**TRY IT**
Reproduce exactly the line that includes "How do I perform: Select" and all lines after it, ending with the last line of the data.

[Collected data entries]
:::
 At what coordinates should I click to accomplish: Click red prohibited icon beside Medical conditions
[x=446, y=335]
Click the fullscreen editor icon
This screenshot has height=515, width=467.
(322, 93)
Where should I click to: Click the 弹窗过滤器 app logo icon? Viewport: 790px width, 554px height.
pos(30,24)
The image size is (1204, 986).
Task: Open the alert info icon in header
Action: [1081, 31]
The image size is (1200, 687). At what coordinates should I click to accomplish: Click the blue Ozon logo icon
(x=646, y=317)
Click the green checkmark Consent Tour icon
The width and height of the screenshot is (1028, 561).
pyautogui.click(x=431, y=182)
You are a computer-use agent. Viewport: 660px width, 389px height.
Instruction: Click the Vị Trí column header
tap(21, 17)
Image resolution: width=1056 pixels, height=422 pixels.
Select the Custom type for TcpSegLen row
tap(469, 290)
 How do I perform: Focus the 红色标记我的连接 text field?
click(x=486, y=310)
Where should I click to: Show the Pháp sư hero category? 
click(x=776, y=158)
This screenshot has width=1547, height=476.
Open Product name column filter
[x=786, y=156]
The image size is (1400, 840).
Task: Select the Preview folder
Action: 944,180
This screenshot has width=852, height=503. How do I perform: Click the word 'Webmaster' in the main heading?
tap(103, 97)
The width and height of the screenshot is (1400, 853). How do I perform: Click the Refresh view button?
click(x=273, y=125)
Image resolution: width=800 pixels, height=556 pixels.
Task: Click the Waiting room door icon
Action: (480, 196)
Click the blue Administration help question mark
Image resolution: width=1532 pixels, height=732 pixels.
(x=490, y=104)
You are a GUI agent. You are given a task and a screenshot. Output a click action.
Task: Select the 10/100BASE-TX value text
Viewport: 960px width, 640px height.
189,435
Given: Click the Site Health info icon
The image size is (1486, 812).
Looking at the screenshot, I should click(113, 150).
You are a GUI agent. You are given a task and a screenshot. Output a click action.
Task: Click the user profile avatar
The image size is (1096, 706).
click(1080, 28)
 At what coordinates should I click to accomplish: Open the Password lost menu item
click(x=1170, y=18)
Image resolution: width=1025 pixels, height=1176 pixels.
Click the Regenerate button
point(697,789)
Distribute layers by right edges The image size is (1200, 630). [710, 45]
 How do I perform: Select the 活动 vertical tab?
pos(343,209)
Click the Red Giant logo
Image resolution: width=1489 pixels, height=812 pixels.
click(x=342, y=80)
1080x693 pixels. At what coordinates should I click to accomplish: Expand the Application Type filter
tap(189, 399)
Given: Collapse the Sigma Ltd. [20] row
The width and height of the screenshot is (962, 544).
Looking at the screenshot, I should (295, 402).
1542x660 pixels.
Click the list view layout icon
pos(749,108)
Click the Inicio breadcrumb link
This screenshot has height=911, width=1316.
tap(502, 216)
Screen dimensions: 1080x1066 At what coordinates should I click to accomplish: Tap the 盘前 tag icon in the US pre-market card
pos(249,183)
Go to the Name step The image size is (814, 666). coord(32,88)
:::
**FINISHED TASK**
 How do I perform: Select the 活动 vertical tab?
pos(343,209)
Click the Red Giant logo
Image resolution: width=1489 pixels, height=812 pixels.
click(x=342, y=80)
1080x693 pixels. At what coordinates should I click to accomplish: Expand the Application Type filter
tap(189, 399)
Given: Collapse the Sigma Ltd. [20] row
The width and height of the screenshot is (962, 544).
Looking at the screenshot, I should (295, 402).
1542x660 pixels.
Click the list view layout icon
pos(749,108)
Click the Inicio breadcrumb link
This screenshot has height=911, width=1316.
tap(502, 216)
Screen dimensions: 1080x1066 At what coordinates should I click to accomplish: Tap the 盘前 tag icon in the US pre-market card
pos(249,183)
Go to the Name step The image size is (814, 666). coord(32,88)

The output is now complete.